Activity list:
(a) Could you reproduce everything in the Sodexho strike article from "At stake in" down to "southern British Columbia."?
(b) Can you carry the Sodexho strike article on past its last sentence?

Text excerpt:
⟨

Warning message

Please note that this page is from our archives. There may be more up-to-date content about this topic on our website. Use our search engine to find out.

CUPE National President Paul Moist was in Abbotsford last weekend to give a boost to HEU members on strike against french multinational Sodexho.

At stake in the six week old strike are the livelihoods of about 1,500 food service and house keeping workers at 36 hospitals and other facilities across southern British Columbia.

But because of BC’s remarkably restrictive essential services legislation, only those workers in retail food services are allowed to strike.

HEU is bargaining with Sodexho for the first time since 2003, when the giant services corporation won $400 million in contracts from the provincial government to do food, cleaning and support services in hospitals and care facilities.

⟩

Dataset content:
⟨

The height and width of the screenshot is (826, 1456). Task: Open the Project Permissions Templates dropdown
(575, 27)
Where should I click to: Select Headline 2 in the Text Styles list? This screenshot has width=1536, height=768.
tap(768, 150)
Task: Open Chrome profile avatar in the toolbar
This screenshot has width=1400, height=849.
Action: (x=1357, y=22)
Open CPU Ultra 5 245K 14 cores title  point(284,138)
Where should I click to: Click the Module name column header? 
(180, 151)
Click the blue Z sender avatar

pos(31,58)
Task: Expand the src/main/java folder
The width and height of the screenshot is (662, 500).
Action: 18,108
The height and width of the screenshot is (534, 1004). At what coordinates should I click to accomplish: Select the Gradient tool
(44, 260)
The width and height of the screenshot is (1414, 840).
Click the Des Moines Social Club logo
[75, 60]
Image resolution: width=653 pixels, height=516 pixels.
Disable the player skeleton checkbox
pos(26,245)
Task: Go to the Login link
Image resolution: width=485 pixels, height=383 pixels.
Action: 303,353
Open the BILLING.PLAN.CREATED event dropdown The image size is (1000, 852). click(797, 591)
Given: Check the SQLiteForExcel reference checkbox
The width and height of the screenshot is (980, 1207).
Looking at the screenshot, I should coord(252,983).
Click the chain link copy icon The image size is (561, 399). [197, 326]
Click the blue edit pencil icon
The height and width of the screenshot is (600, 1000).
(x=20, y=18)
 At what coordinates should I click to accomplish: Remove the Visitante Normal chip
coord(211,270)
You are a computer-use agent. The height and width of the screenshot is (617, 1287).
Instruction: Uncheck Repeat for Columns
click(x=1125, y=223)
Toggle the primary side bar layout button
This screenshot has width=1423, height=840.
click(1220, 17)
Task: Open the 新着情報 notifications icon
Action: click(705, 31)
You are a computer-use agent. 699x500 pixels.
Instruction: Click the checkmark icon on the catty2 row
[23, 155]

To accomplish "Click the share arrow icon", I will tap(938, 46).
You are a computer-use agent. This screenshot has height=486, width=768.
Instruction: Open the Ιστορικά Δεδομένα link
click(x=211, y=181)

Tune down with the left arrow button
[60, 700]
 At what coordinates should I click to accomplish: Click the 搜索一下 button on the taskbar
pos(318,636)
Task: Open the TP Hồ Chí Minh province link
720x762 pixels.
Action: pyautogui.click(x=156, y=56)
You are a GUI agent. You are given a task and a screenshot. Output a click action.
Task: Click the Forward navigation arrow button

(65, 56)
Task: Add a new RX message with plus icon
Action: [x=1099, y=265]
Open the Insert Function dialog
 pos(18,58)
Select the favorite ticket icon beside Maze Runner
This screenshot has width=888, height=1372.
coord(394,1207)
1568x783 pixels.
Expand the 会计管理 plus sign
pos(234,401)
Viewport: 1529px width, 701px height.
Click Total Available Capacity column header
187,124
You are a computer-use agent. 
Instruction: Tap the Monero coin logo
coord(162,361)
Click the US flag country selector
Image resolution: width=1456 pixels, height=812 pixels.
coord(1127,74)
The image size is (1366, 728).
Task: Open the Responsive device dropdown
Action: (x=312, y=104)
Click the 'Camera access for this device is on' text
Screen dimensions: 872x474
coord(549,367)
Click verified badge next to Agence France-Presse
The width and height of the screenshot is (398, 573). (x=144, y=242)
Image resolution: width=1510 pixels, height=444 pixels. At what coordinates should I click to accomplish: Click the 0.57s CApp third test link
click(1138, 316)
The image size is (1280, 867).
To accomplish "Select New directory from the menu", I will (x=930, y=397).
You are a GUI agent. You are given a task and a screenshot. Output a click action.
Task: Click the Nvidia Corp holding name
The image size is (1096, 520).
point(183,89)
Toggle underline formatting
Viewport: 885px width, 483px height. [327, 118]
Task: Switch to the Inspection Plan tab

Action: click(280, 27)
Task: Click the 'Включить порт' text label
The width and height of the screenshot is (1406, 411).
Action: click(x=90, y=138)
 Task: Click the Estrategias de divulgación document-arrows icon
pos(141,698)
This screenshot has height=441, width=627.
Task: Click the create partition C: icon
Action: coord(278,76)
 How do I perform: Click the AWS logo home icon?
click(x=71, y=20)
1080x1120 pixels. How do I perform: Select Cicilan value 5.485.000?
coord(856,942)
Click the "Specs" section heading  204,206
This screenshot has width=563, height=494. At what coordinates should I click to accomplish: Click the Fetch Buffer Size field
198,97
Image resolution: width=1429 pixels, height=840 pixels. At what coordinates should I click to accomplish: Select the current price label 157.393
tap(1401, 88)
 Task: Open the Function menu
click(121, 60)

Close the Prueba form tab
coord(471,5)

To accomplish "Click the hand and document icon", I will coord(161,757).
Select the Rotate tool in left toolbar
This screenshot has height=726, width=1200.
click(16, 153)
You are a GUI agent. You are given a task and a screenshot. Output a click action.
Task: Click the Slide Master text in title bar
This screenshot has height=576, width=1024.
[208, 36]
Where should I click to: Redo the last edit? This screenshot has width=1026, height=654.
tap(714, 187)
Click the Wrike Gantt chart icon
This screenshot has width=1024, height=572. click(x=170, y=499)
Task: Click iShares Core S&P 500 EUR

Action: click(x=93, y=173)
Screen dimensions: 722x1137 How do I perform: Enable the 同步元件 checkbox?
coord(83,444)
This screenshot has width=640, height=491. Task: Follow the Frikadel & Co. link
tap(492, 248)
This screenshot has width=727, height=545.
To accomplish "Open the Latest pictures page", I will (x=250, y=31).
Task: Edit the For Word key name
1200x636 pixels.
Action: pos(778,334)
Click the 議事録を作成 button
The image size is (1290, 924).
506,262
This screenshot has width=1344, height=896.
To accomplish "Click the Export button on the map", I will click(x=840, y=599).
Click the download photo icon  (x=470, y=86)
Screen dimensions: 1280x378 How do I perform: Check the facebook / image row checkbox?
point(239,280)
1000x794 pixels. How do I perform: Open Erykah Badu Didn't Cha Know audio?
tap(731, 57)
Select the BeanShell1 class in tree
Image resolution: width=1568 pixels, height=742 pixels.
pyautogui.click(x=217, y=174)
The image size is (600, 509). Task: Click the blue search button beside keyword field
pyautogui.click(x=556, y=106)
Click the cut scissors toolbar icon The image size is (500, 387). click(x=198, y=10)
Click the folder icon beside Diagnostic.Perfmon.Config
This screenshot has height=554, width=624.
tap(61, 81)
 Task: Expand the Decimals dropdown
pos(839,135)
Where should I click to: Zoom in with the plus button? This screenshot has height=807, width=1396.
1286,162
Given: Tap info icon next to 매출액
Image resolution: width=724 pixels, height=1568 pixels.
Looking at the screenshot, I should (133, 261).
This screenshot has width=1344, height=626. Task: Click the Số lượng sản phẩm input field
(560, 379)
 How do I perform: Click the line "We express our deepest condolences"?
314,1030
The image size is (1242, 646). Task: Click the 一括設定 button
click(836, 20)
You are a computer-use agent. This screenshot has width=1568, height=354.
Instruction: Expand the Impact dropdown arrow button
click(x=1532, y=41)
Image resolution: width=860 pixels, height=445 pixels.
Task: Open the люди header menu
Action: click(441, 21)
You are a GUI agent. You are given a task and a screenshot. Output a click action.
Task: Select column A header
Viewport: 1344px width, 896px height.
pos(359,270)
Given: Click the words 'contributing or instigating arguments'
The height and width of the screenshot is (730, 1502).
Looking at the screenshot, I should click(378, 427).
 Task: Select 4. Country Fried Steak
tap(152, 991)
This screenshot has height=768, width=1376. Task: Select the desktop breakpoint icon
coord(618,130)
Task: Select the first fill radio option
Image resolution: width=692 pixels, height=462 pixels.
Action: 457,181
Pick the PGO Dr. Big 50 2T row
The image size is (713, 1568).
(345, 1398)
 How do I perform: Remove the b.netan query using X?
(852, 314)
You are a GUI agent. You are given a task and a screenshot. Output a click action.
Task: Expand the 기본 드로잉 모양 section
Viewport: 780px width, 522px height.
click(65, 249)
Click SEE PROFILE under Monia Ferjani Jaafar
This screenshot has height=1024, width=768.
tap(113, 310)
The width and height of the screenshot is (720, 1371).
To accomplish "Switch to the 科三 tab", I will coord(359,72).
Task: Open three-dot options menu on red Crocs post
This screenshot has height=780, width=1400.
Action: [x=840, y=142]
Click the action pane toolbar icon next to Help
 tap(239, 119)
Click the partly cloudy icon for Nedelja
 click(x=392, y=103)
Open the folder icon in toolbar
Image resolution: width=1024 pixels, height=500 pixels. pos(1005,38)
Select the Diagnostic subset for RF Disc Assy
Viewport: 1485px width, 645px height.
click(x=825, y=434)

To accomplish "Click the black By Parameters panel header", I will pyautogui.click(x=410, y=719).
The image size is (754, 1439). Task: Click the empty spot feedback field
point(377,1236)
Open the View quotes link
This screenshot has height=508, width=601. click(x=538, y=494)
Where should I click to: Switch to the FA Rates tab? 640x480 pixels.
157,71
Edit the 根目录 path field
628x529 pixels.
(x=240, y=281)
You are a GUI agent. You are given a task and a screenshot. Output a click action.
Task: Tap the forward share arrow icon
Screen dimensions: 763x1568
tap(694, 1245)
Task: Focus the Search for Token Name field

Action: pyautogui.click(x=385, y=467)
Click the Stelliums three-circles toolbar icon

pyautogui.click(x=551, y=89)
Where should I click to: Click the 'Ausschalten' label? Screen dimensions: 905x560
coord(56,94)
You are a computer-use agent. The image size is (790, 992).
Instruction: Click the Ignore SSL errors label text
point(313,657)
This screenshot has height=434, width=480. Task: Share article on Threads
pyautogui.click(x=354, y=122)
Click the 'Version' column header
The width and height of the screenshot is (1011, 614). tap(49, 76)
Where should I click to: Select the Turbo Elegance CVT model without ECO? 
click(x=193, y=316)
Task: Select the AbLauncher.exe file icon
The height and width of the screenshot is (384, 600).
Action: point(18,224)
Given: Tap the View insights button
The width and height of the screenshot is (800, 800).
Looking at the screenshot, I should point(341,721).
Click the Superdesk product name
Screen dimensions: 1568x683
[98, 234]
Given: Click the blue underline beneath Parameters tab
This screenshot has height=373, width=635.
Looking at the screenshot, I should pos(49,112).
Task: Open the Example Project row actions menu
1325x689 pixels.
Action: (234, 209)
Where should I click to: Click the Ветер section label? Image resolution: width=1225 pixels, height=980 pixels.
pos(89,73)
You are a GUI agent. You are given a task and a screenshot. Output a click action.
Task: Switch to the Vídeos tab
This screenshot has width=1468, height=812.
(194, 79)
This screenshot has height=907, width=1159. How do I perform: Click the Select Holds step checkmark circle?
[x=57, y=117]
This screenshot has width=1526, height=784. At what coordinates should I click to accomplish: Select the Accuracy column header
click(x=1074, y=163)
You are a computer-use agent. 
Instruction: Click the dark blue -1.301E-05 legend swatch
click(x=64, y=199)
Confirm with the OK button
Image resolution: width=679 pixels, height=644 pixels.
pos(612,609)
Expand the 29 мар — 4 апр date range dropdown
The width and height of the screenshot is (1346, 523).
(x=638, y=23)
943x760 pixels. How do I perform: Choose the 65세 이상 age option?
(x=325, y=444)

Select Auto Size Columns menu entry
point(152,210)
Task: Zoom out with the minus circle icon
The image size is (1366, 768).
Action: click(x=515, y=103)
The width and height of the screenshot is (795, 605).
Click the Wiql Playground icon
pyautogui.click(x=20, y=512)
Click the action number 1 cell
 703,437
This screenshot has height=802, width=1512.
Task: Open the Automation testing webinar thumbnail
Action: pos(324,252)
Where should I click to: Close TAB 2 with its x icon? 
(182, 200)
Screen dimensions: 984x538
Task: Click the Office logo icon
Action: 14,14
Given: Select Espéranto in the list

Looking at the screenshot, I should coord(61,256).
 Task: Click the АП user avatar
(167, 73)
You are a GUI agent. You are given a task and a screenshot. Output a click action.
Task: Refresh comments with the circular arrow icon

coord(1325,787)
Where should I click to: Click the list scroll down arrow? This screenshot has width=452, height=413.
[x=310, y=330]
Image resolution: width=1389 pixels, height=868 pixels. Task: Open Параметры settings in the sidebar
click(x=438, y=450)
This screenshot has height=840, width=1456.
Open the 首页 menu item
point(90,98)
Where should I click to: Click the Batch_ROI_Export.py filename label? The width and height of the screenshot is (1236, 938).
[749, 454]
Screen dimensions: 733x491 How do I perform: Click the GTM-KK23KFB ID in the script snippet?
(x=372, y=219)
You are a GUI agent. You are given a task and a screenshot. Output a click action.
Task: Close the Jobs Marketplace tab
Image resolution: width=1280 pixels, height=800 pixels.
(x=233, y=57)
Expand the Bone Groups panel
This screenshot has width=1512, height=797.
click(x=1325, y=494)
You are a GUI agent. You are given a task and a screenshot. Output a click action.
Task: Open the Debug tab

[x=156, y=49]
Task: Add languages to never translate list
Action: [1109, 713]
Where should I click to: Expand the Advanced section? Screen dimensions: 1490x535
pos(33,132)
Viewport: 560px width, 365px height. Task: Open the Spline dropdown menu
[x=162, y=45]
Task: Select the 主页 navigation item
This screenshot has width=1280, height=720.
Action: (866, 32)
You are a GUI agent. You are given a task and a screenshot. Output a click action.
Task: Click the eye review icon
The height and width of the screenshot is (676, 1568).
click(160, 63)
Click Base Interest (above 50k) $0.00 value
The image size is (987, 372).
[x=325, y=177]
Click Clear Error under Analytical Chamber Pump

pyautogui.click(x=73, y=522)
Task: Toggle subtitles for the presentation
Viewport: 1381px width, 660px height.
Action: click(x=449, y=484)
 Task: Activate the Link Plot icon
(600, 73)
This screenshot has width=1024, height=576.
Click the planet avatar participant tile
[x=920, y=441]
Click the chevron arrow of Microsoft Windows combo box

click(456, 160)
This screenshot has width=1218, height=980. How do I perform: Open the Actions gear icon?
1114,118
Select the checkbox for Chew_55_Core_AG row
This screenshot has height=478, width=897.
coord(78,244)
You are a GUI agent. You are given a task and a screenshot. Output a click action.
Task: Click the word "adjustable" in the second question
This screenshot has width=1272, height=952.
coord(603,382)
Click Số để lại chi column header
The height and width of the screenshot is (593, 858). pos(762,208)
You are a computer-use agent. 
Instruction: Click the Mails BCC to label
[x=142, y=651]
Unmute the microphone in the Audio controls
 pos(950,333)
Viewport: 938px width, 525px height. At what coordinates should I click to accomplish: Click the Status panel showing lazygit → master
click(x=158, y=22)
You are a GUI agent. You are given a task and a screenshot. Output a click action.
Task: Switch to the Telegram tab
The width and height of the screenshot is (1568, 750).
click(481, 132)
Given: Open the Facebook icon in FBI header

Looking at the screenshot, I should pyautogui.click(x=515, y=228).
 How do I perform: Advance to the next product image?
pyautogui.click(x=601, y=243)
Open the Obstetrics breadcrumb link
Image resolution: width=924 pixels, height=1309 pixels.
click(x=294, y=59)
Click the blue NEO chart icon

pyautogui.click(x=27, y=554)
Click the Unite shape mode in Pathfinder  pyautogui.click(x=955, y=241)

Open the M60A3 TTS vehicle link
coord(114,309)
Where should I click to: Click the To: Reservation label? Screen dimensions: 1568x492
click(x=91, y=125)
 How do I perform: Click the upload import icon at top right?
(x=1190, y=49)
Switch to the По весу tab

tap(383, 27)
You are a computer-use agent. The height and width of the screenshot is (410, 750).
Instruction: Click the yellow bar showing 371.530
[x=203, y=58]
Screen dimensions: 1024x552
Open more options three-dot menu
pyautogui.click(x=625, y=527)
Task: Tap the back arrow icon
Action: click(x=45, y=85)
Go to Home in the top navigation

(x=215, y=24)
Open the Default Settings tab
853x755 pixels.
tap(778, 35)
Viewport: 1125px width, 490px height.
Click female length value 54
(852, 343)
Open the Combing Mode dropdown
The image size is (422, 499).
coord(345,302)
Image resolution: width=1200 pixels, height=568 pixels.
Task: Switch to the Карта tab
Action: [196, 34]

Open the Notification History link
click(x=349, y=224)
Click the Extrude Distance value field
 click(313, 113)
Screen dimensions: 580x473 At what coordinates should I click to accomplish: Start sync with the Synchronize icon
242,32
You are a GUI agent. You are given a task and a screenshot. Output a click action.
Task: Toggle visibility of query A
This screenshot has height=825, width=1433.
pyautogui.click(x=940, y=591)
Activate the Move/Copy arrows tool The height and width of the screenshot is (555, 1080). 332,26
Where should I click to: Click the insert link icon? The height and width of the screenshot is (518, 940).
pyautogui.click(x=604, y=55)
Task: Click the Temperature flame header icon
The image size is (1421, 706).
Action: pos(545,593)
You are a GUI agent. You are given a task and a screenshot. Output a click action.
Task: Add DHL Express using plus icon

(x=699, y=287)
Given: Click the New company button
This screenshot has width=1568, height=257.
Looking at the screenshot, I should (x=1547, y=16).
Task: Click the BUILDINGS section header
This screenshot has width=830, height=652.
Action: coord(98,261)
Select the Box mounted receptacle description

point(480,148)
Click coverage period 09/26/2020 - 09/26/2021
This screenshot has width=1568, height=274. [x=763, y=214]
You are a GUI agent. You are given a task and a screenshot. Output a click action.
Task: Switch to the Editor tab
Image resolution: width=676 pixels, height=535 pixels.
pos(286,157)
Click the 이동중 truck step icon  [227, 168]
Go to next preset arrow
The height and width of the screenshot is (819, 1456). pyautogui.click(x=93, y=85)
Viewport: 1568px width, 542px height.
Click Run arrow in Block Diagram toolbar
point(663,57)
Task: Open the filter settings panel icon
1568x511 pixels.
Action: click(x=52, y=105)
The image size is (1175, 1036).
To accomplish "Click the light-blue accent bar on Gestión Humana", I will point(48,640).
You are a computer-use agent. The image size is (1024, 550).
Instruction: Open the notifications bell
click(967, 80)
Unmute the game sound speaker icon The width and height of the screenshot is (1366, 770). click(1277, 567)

⟩

Per-task answers:
(a)
At stake in the six week old strike are the livelihoods of about 1,500 food service and house keeping workers at 36 hospitals and other facilities across southern British Columbia.

(b)
After the government contracted out the work, about 8,000 HEU members were fired. Sodexho, and other multinationals, signed sweetheart deals with an IWA local which gave the union the right to represent the workers in exchange for substandard wages and working conditions.

HEU challenged these agreements and in many cases, the labour board cancelled these deals and ordered representation votes. After all the dust had settled, more than 3300 Compass, Aramark and Sodexho workers voted to join HEU.

While the workers got their choice of unions, they didn’t get their choice of wages.

Nine out of ten Sodexho workers earn just $10.15 per hour, while the corporation had global revenues of $17 billion last year.